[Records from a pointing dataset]
§

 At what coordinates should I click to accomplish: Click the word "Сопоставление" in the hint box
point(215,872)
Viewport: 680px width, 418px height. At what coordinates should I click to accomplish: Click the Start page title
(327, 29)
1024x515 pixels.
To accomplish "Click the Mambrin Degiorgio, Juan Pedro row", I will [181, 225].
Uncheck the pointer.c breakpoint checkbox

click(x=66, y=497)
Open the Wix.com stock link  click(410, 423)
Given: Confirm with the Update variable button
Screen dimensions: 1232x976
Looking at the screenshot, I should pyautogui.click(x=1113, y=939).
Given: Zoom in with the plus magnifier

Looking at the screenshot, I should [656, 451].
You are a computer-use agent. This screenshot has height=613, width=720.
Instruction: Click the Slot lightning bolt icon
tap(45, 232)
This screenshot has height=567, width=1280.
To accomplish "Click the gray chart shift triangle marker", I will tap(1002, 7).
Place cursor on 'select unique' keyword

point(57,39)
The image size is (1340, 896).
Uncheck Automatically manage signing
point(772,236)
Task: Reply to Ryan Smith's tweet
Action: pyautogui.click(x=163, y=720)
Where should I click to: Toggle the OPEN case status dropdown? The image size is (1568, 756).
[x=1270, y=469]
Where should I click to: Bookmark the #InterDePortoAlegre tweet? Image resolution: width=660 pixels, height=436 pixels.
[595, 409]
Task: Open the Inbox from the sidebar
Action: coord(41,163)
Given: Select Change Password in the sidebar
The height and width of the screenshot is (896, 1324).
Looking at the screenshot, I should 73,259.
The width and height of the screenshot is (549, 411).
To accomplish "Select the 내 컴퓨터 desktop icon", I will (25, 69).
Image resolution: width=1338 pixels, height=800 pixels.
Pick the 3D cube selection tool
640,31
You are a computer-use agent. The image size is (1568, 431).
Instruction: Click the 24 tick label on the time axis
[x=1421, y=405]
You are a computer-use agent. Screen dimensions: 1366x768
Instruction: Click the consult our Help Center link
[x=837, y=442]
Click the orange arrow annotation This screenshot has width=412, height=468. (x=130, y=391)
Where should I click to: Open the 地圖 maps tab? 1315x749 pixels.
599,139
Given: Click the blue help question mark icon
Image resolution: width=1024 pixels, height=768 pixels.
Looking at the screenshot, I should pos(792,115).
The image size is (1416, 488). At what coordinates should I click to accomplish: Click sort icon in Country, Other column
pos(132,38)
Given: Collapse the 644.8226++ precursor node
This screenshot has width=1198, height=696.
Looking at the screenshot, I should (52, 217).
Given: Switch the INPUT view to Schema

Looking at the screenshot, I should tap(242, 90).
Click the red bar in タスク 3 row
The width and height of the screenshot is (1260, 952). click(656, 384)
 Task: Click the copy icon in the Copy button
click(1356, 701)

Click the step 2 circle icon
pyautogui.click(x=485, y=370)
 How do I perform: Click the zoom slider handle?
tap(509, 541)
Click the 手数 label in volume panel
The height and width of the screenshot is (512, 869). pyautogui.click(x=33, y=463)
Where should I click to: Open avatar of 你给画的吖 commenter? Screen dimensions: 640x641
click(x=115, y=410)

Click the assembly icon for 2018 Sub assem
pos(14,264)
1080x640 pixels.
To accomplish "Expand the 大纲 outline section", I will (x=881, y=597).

§

_Stated exercise_
Copy every row above without changing anything.

_Task answer_
 At what coordinates should I click to accomplish: Click the word "Сопоставление" in the hint box
point(215,872)
Viewport: 680px width, 418px height. At what coordinates should I click to accomplish: Click the Start page title
(327, 29)
1024x515 pixels.
To accomplish "Click the Mambrin Degiorgio, Juan Pedro row", I will [181, 225].
Uncheck the pointer.c breakpoint checkbox

click(x=66, y=497)
Open the Wix.com stock link  click(410, 423)
Given: Confirm with the Update variable button
Screen dimensions: 1232x976
Looking at the screenshot, I should pyautogui.click(x=1113, y=939).
Given: Zoom in with the plus magnifier

Looking at the screenshot, I should [656, 451].
You are a computer-use agent. This screenshot has height=613, width=720.
Instruction: Click the Slot lightning bolt icon
tap(45, 232)
This screenshot has height=567, width=1280.
To accomplish "Click the gray chart shift triangle marker", I will tap(1002, 7).
Place cursor on 'select unique' keyword

point(57,39)
The image size is (1340, 896).
Uncheck Automatically manage signing
point(772,236)
Task: Reply to Ryan Smith's tweet
Action: pyautogui.click(x=163, y=720)
Where should I click to: Toggle the OPEN case status dropdown? The image size is (1568, 756).
[x=1270, y=469]
Where should I click to: Bookmark the #InterDePortoAlegre tweet? Image resolution: width=660 pixels, height=436 pixels.
[595, 409]
Task: Open the Inbox from the sidebar
Action: coord(41,163)
Given: Select Change Password in the sidebar
The height and width of the screenshot is (896, 1324).
Looking at the screenshot, I should 73,259.
The width and height of the screenshot is (549, 411).
To accomplish "Select the 내 컴퓨터 desktop icon", I will (25, 69).
Image resolution: width=1338 pixels, height=800 pixels.
Pick the 3D cube selection tool
640,31
You are a computer-use agent. The image size is (1568, 431).
Instruction: Click the 24 tick label on the time axis
[x=1421, y=405]
You are a computer-use agent. Screen dimensions: 1366x768
Instruction: Click the consult our Help Center link
[x=837, y=442]
Click the orange arrow annotation This screenshot has width=412, height=468. (x=130, y=391)
Where should I click to: Open the 地圖 maps tab? 1315x749 pixels.
599,139
Given: Click the blue help question mark icon
Image resolution: width=1024 pixels, height=768 pixels.
Looking at the screenshot, I should pos(792,115).
The image size is (1416, 488). At what coordinates should I click to accomplish: Click sort icon in Country, Other column
pos(132,38)
Given: Collapse the 644.8226++ precursor node
This screenshot has width=1198, height=696.
Looking at the screenshot, I should (52, 217).
Given: Switch the INPUT view to Schema

Looking at the screenshot, I should tap(242, 90).
Click the red bar in タスク 3 row
The width and height of the screenshot is (1260, 952). click(656, 384)
 Task: Click the copy icon in the Copy button
click(1356, 701)

Click the step 2 circle icon
pyautogui.click(x=485, y=370)
 How do I perform: Click the zoom slider handle?
tap(509, 541)
Click the 手数 label in volume panel
The height and width of the screenshot is (512, 869). pyautogui.click(x=33, y=463)
Where should I click to: Open avatar of 你给画的吖 commenter? Screen dimensions: 640x641
click(x=115, y=410)

Click the assembly icon for 2018 Sub assem
pos(14,264)
1080x640 pixels.
To accomplish "Expand the 大纲 outline section", I will (x=881, y=597).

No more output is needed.